Les représentations culturelles sont constitutives de ce que nous pouvons envisager comme étant de l’ordre du possible et de l’intelligible. Dans le contexte social actuel où l’information à l’égard de la surdité et des personnes sourdes est forgée largement par les perspectives médicales, la présence famélique voire l’absence complète de personnages sourds au cinéma, à la télévision et au théâtre en dit long sur la place des personnes sourdes dans la société québécoise. Le rôle de Sara, interprété par l’actrice sourde Chantal Giroux dans le film Un crabe dans la tête (2001), commence à dater… Dans la foulée des critiques d’appropriation culturelle adressées au film français La famille Bélier (2014), dans lequel des personnes entendantes interprètent des rôles de Sourds, permettons-nous de rêver que les scènes et les écrans québécois fassent de la place à des personnages sourds… interprétés par des personnes sourdes. En ce sens, le désir d’une plus grande visibilité culturelle sourde invite à une réflexivité et à une ouverture chez les divers acteurs culturels entendants qui ont un rôle à jouer dans le vaste monde des arts et de la culture.

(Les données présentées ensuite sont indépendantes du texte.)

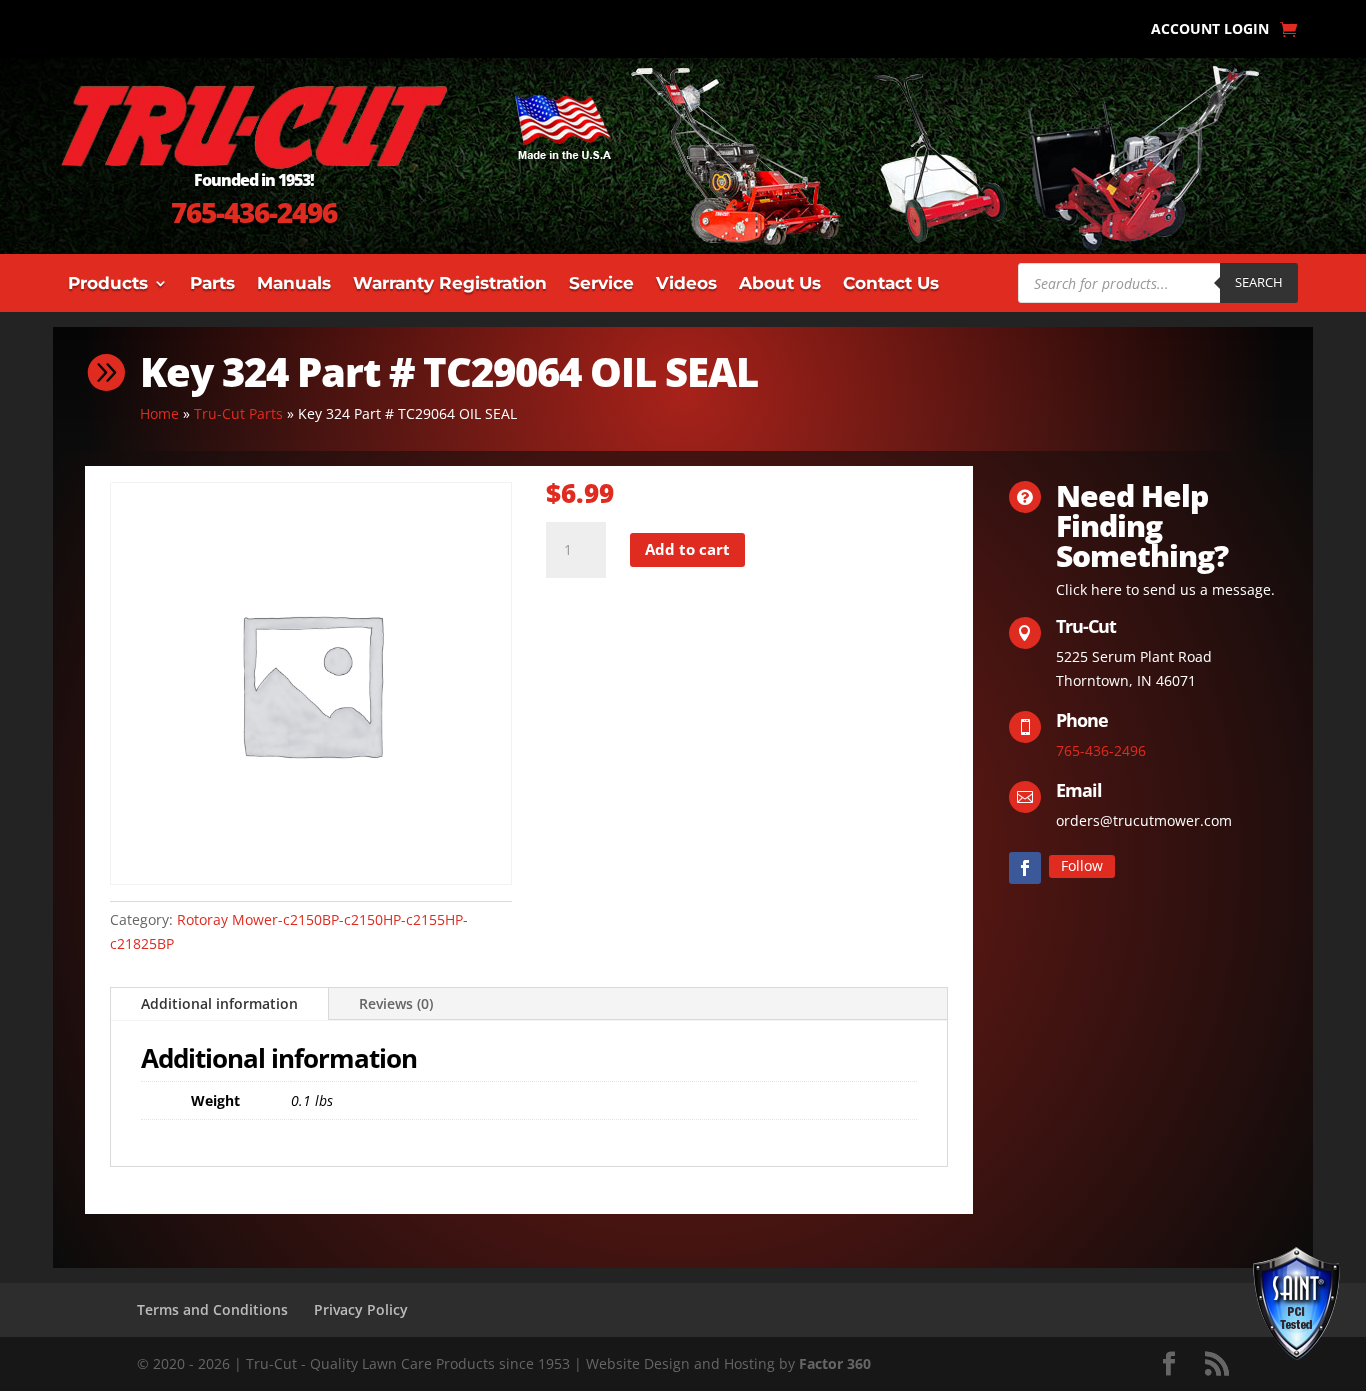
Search (1259, 282)
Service (601, 284)
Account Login (1210, 30)
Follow (1082, 865)
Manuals (294, 284)
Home (159, 413)
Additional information (219, 1003)
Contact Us (891, 284)
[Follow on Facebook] (1025, 868)
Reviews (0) (396, 1003)
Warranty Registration (450, 284)
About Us (780, 284)
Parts (212, 284)
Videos (686, 284)
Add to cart (687, 549)
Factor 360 (835, 1363)
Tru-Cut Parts (238, 413)
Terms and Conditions (212, 1309)
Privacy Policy (361, 1309)
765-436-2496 (254, 212)
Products (108, 284)
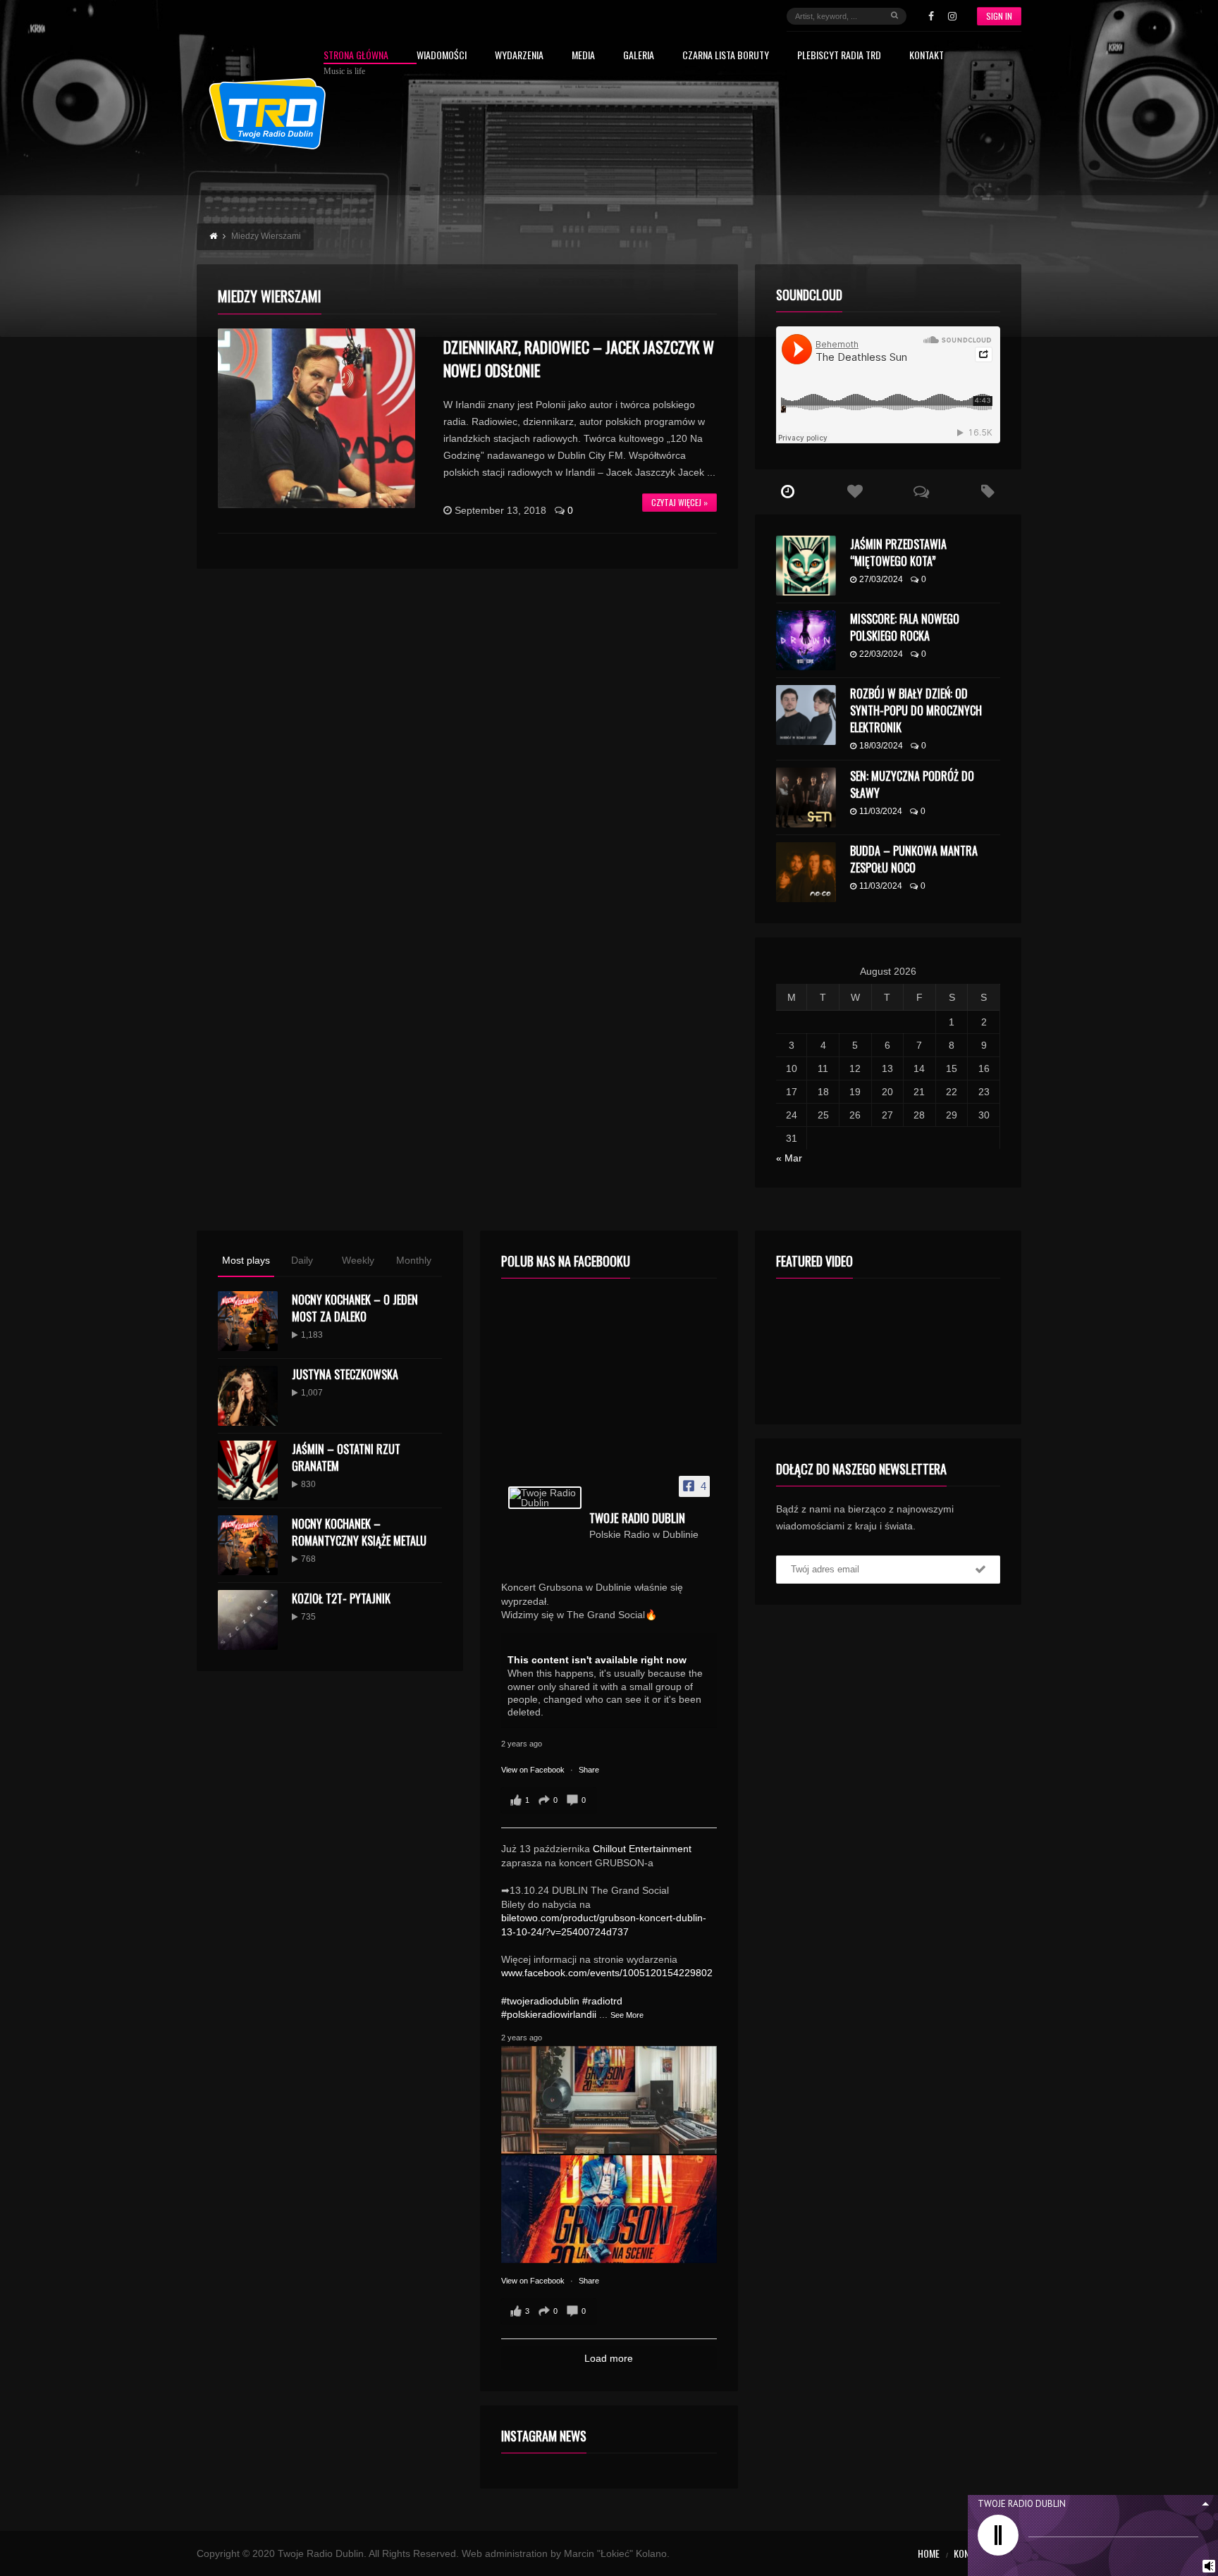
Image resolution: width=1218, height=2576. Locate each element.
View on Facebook (534, 1769)
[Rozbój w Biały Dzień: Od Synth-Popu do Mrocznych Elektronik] (806, 715)
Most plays (246, 1260)
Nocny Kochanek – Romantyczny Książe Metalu (359, 1532)
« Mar (789, 1158)
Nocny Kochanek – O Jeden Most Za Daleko (355, 1308)
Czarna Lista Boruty (725, 56)
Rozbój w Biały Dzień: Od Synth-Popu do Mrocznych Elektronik (916, 710)
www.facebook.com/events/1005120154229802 (607, 1972)
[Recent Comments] (921, 491)
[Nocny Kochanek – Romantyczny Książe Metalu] (248, 1545)
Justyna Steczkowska (345, 1374)
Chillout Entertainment (642, 1848)
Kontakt (926, 56)
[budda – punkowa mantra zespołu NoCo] (806, 872)
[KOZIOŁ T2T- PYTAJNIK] (248, 1620)
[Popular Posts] (854, 491)
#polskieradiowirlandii (548, 2014)
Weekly (358, 1260)
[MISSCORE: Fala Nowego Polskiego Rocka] (806, 640)
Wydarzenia (519, 56)
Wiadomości (442, 56)
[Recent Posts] (788, 491)
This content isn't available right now (597, 1659)
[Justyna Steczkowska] (248, 1396)
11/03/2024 (880, 811)
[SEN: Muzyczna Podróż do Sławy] (806, 797)
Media (583, 56)
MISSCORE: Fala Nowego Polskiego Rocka (904, 627)
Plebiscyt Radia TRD (839, 56)
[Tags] (987, 491)
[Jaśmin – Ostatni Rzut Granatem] (248, 1470)
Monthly (413, 1260)
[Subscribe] (980, 1569)
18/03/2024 (881, 746)
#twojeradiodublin (540, 2001)
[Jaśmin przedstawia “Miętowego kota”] (806, 566)
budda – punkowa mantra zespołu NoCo (914, 859)
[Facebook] (931, 16)
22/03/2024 (881, 654)
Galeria (638, 56)
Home (929, 2553)
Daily (302, 1260)
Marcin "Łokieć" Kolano (615, 2553)
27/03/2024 (881, 579)
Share (589, 1769)
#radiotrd (602, 2001)
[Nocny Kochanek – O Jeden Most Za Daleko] (248, 1321)
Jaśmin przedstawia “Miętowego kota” (898, 552)
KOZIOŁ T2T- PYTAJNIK (341, 1598)
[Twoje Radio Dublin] (545, 1497)
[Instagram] (952, 16)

[1] Véro Leduc et Line Grenier, « Signer/connecter : Enjeux croisés du vieillissement, des technologies et de la sourditude », Revue canadienne de communication, vol 42, no 2, 2017.

[2] Charles Gaucher, Ma culture, c’est les mains. La quête identitaire des sourds au Québec, Québec, Presses de l’Université Laval, 2009.
[3] Le concept de fierté peut être compris par la revalorisation d’une identité stigmatisée, ou par la réappropriation des insultes. C’est le cas par exemple du terme « queer » s’adressant aux personnes des minorités sexuelles et de genre qui a été réapproprié afin de déconstruire leur dévalorisation et la honte liée à la stigmatisation.
[4] Pouvoir converser en signant à travers une fenêtre, dans un environnement bruyant ou de part et d’autre de la voie du métro : voilà des exemples manifestes de « gain sourd ».
[5] Voir à ce sujet le premier article bilingue français-LSQ : Pamela Witcher, Geneviève Deguire, Julie Chateauvert et Dominique Lemay, « La communauté sourde québécoise. Une minorité linguistique en lutte ! », À bâbord !, no 53, mars 2014. En ligne : <ababord.org/La-communaute-sourde-quebecoise>.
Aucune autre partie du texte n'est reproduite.